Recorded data
************

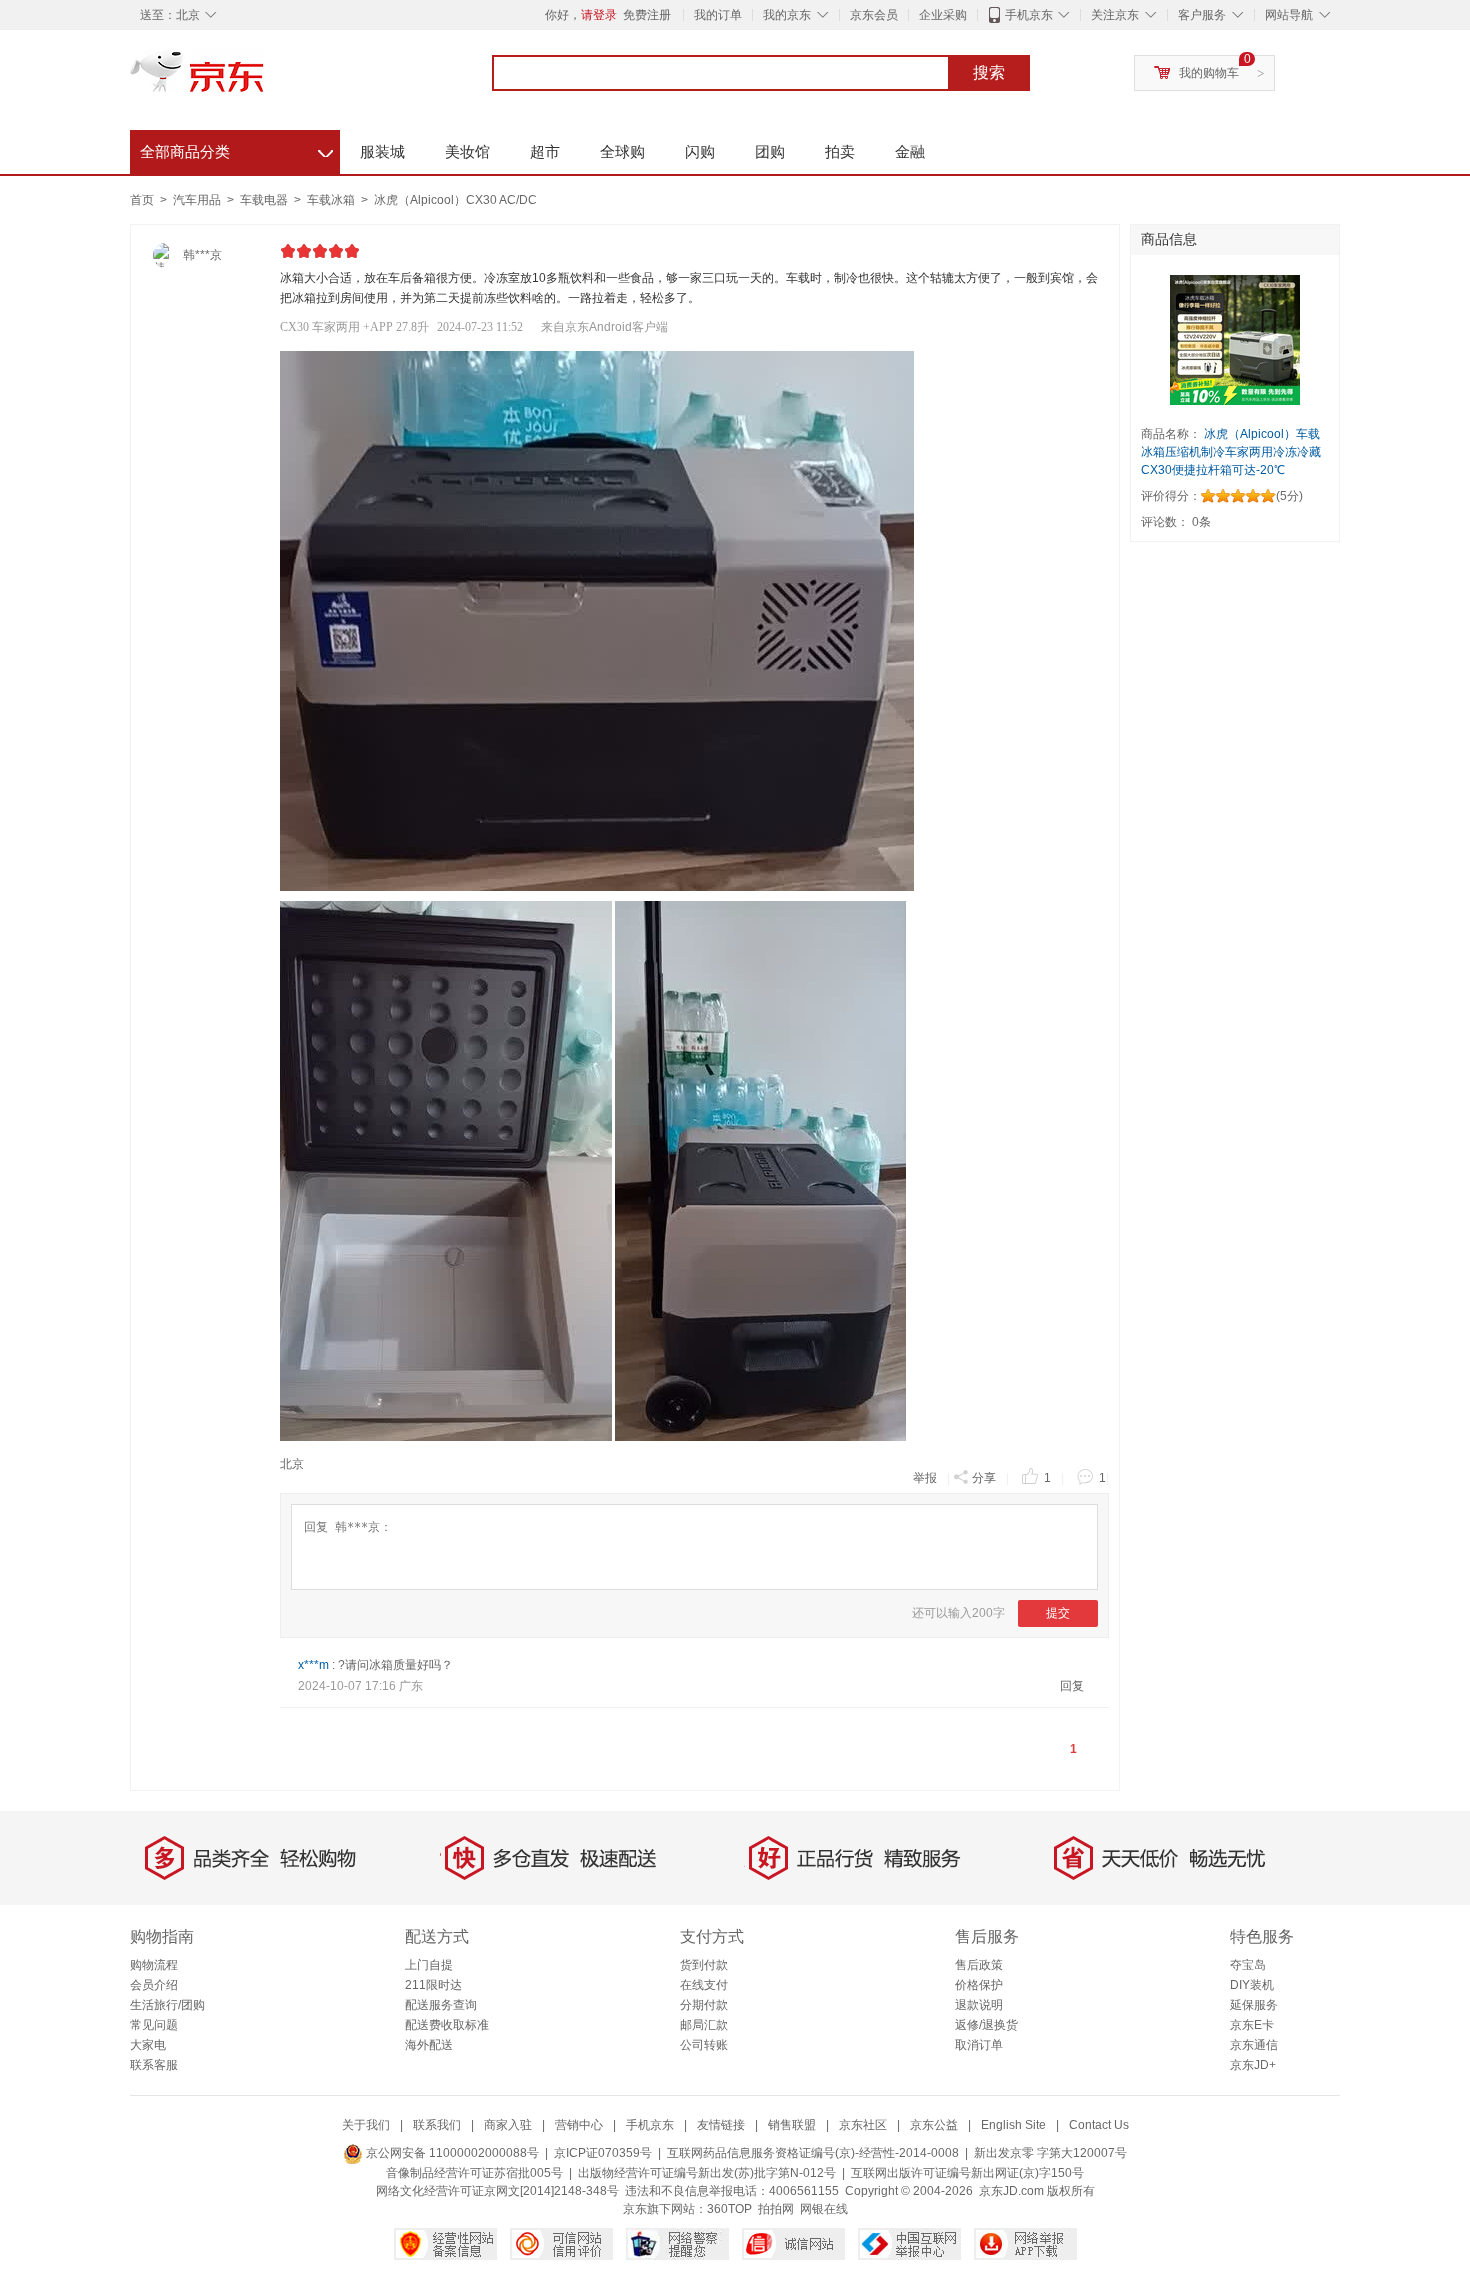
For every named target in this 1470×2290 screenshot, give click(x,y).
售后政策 (979, 1965)
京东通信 (1254, 2045)
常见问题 (154, 2025)
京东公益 (934, 2125)
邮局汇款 (704, 2025)
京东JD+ (1253, 2065)
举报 (925, 1478)
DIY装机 (1252, 1985)
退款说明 (979, 2005)
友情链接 (721, 2125)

************

AIM OF THE EXERCISE:
With the images left out, set down each record exactly as it appears.

EXERCISE RESPONSE:
For every named target in this 1470×2290 screenshot, give click(x,y).
售后政策 (979, 1965)
京东通信 (1254, 2045)
常见问题 (154, 2025)
京东公益 (934, 2125)
邮局汇款 (704, 2025)
京东JD+ (1253, 2065)
举报 (925, 1478)
DIY装机 (1252, 1985)
退款说明 (979, 2005)
友情链接 (721, 2125)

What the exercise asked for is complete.